== Task requirements ==
Lay out every line of the entries below as a Markdown table with two columns, Row and Line. Number the rows and leave out blank lines.

== Material for the task ==

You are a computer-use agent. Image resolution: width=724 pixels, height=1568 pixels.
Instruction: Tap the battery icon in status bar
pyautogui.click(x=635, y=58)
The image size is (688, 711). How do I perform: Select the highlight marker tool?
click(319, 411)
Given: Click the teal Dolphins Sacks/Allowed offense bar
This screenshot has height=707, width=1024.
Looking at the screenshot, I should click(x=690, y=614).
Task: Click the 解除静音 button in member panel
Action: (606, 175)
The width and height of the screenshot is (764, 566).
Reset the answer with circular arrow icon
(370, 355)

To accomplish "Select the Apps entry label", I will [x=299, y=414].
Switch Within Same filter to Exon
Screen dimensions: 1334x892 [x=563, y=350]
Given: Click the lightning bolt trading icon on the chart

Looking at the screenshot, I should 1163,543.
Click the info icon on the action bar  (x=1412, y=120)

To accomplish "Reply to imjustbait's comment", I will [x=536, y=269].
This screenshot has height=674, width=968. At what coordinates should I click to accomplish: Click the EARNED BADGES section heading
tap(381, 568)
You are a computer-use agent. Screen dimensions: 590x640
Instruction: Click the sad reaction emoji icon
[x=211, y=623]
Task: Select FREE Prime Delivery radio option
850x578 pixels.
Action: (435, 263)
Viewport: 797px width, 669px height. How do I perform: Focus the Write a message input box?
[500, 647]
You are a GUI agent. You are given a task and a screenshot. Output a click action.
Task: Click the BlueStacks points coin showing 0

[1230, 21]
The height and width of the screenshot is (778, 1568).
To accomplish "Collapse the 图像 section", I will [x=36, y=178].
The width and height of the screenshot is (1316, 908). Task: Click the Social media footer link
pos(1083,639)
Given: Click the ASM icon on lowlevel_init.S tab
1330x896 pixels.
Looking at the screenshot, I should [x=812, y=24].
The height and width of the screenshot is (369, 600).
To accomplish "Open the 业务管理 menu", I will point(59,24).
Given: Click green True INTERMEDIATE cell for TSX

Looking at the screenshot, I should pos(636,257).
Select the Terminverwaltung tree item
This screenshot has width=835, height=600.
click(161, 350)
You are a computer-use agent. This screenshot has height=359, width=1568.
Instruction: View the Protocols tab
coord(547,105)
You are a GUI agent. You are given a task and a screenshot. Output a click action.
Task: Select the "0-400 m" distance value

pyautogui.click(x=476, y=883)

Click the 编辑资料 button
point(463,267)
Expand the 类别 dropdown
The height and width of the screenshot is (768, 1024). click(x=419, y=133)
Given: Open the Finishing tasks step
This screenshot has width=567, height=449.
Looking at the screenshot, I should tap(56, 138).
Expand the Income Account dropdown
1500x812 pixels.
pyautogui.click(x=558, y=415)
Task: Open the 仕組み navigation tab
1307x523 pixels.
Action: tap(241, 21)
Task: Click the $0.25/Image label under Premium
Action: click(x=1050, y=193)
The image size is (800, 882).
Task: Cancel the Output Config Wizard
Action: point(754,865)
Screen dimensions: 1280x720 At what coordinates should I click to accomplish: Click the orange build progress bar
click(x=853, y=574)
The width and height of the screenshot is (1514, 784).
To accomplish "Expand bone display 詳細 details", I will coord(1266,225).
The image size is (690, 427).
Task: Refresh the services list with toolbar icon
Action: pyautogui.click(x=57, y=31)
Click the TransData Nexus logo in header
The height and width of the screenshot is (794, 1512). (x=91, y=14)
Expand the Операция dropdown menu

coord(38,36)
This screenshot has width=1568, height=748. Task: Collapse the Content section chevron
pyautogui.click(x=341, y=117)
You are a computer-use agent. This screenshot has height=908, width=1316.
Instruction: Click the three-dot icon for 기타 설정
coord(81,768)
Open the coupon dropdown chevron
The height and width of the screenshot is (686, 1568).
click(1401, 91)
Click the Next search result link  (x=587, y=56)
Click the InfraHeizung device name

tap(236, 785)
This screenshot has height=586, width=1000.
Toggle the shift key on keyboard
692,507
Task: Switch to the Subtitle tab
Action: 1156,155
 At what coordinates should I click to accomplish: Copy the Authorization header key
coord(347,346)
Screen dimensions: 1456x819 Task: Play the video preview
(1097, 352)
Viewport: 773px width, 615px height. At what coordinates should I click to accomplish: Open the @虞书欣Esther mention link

== Exercise answer ==
| Row | Line |
|---|---|
| 1 | You are a computer-use agent. Image resolution: width=724 pixels, height=1568 pixels. |
| 2 | Instruction: Tap the battery icon in status bar |
| 3 | pyautogui.click(x=635, y=58) |
| 4 | The image size is (688, 711). How do I perform: Select the highlight marker tool? |
| 5 | click(319, 411) |
| 6 | Given: Click the teal Dolphins Sacks/Allowed offense bar |
| 7 | This screenshot has height=707, width=1024. |
| 8 | Looking at the screenshot, I should click(x=690, y=614). |
| 9 | Task: Click the 解除静音 button in member panel |
| 10 | Action: (606, 175) |
| 11 | The width and height of the screenshot is (764, 566). |
| 12 | Reset the answer with circular arrow icon |
| 13 | (370, 355) |
| 14 | To accomplish "Select the Apps entry label", I will [x=299, y=414]. |
| 15 | Switch Within Same filter to Exon |
| 16 | Screen dimensions: 1334x892 [x=563, y=350] |
| 17 | Given: Click the lightning bolt trading icon on the chart |
| 18 | Looking at the screenshot, I should 1163,543. |
| 19 | Click the info icon on the action bar  (x=1412, y=120) |
| 20 | To accomplish "Reply to imjustbait's comment", I will [x=536, y=269]. |
| 21 | This screenshot has height=674, width=968. At what coordinates should I click to accomplish: Click the EARNED BADGES section heading |
| 22 | tap(381, 568) |
| 23 | You are a computer-use agent. Screen dimensions: 590x640 |
| 24 | Instruction: Click the sad reaction emoji icon |
| 25 | [x=211, y=623] |
| 26 | Task: Select FREE Prime Delivery radio option |
| 27 | 850x578 pixels. |
| 28 | Action: (435, 263) |
| 29 | Viewport: 797px width, 669px height. How do I perform: Focus the Write a message input box? |
| 30 | [500, 647] |
| 31 | You are a GUI agent. You are given a task and a screenshot. Output a click action. |
| 32 | Task: Click the BlueStacks points coin showing 0 |
| 33 | [1230, 21] |
| 34 | The height and width of the screenshot is (778, 1568). |
| 35 | To accomplish "Collapse the 图像 section", I will [x=36, y=178]. |
| 36 | The width and height of the screenshot is (1316, 908). Task: Click the Social media footer link |
| 37 | pos(1083,639) |
| 38 | Given: Click the ASM icon on lowlevel_init.S tab |
| 39 | 1330x896 pixels. |
| 40 | Looking at the screenshot, I should [x=812, y=24]. |
| 41 | The height and width of the screenshot is (369, 600). |
| 42 | To accomplish "Open the 业务管理 menu", I will point(59,24). |
| 43 | Given: Click green True INTERMEDIATE cell for TSX |
| 44 | Looking at the screenshot, I should pos(636,257). |
| 45 | Select the Terminverwaltung tree item |
| 46 | This screenshot has width=835, height=600. |
| 47 | click(161, 350) |
| 48 | You are a computer-use agent. This screenshot has height=359, width=1568. |
| 49 | Instruction: View the Protocols tab |
| 50 | coord(547,105) |
| 51 | You are a GUI agent. You are given a task and a screenshot. Output a click action. |
| 52 | Task: Select the "0-400 m" distance value |
| 53 | pyautogui.click(x=476, y=883) |
| 54 | Click the 编辑资料 button |
| 55 | point(463,267) |
| 56 | Expand the 类别 dropdown |
| 57 | The height and width of the screenshot is (768, 1024). click(x=419, y=133) |
| 58 | Given: Open the Finishing tasks step |
| 59 | This screenshot has width=567, height=449. |
| 60 | Looking at the screenshot, I should tap(56, 138). |
| 61 | Expand the Income Account dropdown |
| 62 | 1500x812 pixels. |
| 63 | pyautogui.click(x=558, y=415) |
| 64 | Task: Open the 仕組み navigation tab |
| 65 | 1307x523 pixels. |
| 66 | Action: tap(241, 21) |
| 67 | Task: Click the $0.25/Image label under Premium |
| 68 | Action: click(x=1050, y=193) |
| 69 | The image size is (800, 882). |
| 70 | Task: Cancel the Output Config Wizard |
| 71 | Action: point(754,865) |
| 72 | Screen dimensions: 1280x720 At what coordinates should I click to accomplish: Click the orange build progress bar |
| 73 | click(x=853, y=574) |
| 74 | The width and height of the screenshot is (1514, 784). |
| 75 | To accomplish "Expand bone display 詳細 details", I will coord(1266,225). |
| 76 | The image size is (690, 427). |
| 77 | Task: Refresh the services list with toolbar icon |
| 78 | Action: pyautogui.click(x=57, y=31) |
| 79 | Click the TransData Nexus logo in header |
| 80 | The height and width of the screenshot is (794, 1512). (x=91, y=14) |
| 81 | Expand the Операция dropdown menu |
| 82 | coord(38,36) |
| 83 | This screenshot has width=1568, height=748. Task: Collapse the Content section chevron |
| 84 | pyautogui.click(x=341, y=117) |
| 85 | You are a computer-use agent. This screenshot has height=908, width=1316. |
| 86 | Instruction: Click the three-dot icon for 기타 설정 |
| 87 | coord(81,768) |
| 88 | Open the coupon dropdown chevron |
| 89 | The height and width of the screenshot is (686, 1568). |
| 90 | click(1401, 91) |
| 91 | Click the Next search result link  (x=587, y=56) |
| 92 | Click the InfraHeizung device name |
| 93 | tap(236, 785) |
| 94 | This screenshot has height=586, width=1000. |
| 95 | Toggle the shift key on keyboard |
| 96 | 692,507 |
| 97 | Task: Switch to the Subtitle tab |
| 98 | Action: 1156,155 |
| 99 |  At what coordinates should I click to accomplish: Copy the Authorization header key |
| 100 | coord(347,346) |
| 101 | Screen dimensions: 1456x819 Task: Play the video preview |
| 102 | (1097, 352) |
| 103 | Viewport: 773px width, 615px height. At what coordinates should I click to accomplish: Open the @虞书欣Esther mention link |